Moteus performance analysis tool
Recently I showed I was able to use the new dynamometer fixture I built to capture detailed thermal modeling parameters for motor controllers and motors. In this post, I’ll describe how I turned that into the initial version of a tool that lets you compare the performance of different moteus controllers (and some others), along with different motors, to help design an overall motion system.
TLDR: Try it out: Moteus Performance Analysis Tool
Previous posts:
- Part 1: Improved dynamometer
- Part 2: Thermal modeling for moteus and motors - a beginning
- Part 3: Measuring thermal parameters empirically
Motivation
After the recent work linked above, we have the ability to, for an operating point, determine how hot the motor controller will get and how hot the motor will get. Or conversely, given the known maximum temperatures of each, we can determine exactly how much torque at a given speed can be applied. That is very useful information and can help you design a working robot or other motion system. However, that is a lot of math to mangle and many possibilities to consider. I was inspired by pypowertrain, but that tool both was complicated to install and use, and didn’t model all the relevant controller properties.
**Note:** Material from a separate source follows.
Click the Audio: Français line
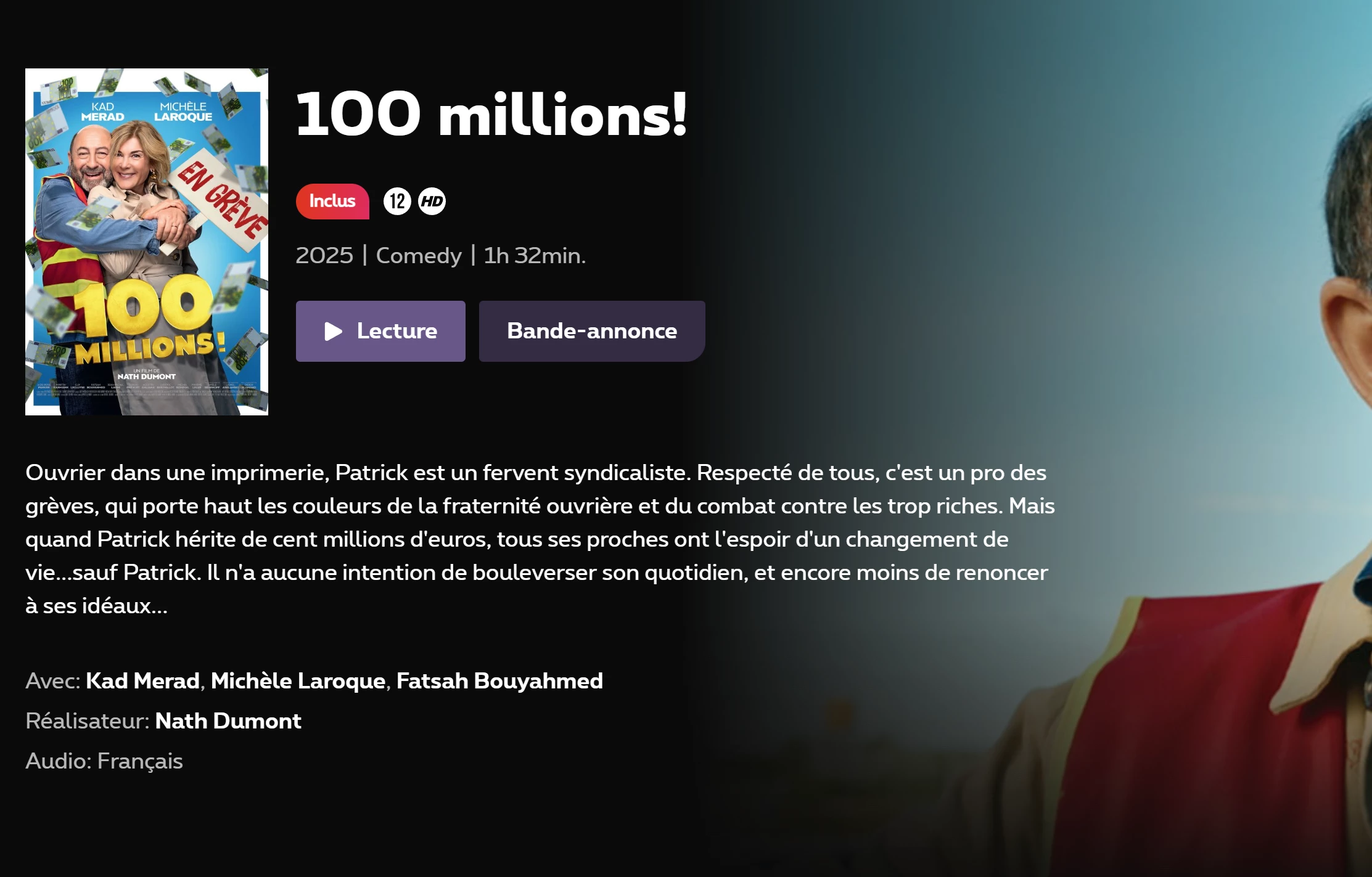The image size is (1372, 877). 104,761
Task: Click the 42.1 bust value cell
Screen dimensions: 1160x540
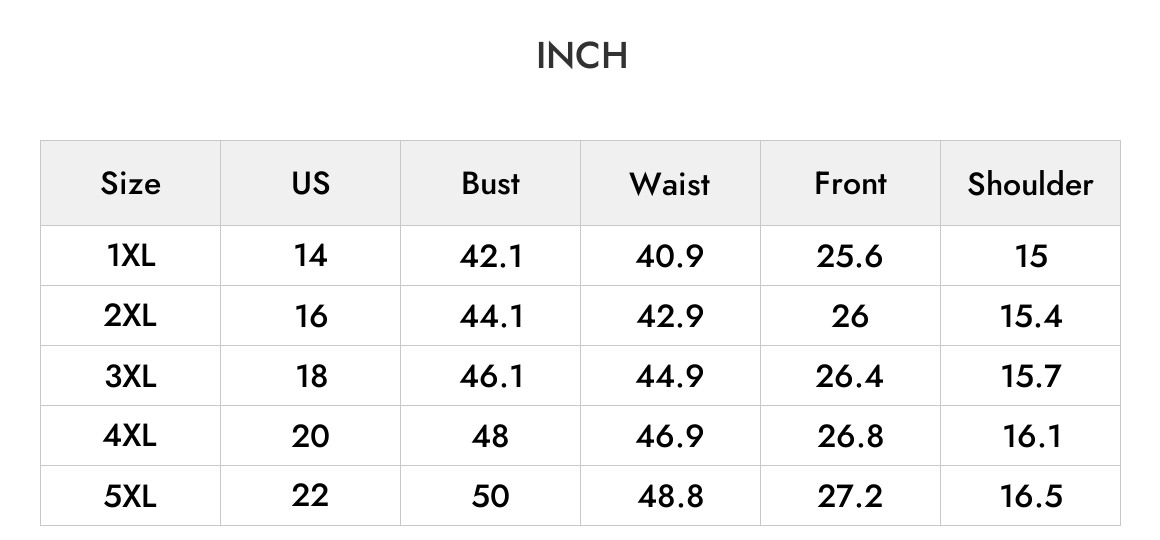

Thus I wanted to make a tool to help people compare controllers and motors and see what would be necessary to achieve their requirements.
My rough goals were:
- Easily compare different solutions: When exploring a design, you want to be able to see which controller and motor you need. The tool should present you with comparisons so that you can see how different controllers, motors, and cooling solutions stack up.
- Single page frontend-only: I want this to be usable by everyone with no install burden.
- Responsive design: There’s no reason this shouldn’t work decently across desktop and mobile clients.
- Copy-paste result pages: Very often people ask specific questions of the form: “can moteus drive this motor”, or “what voltage do I need, or “which controller is best”. I want to be able to share a link to a page showing specific comparisons.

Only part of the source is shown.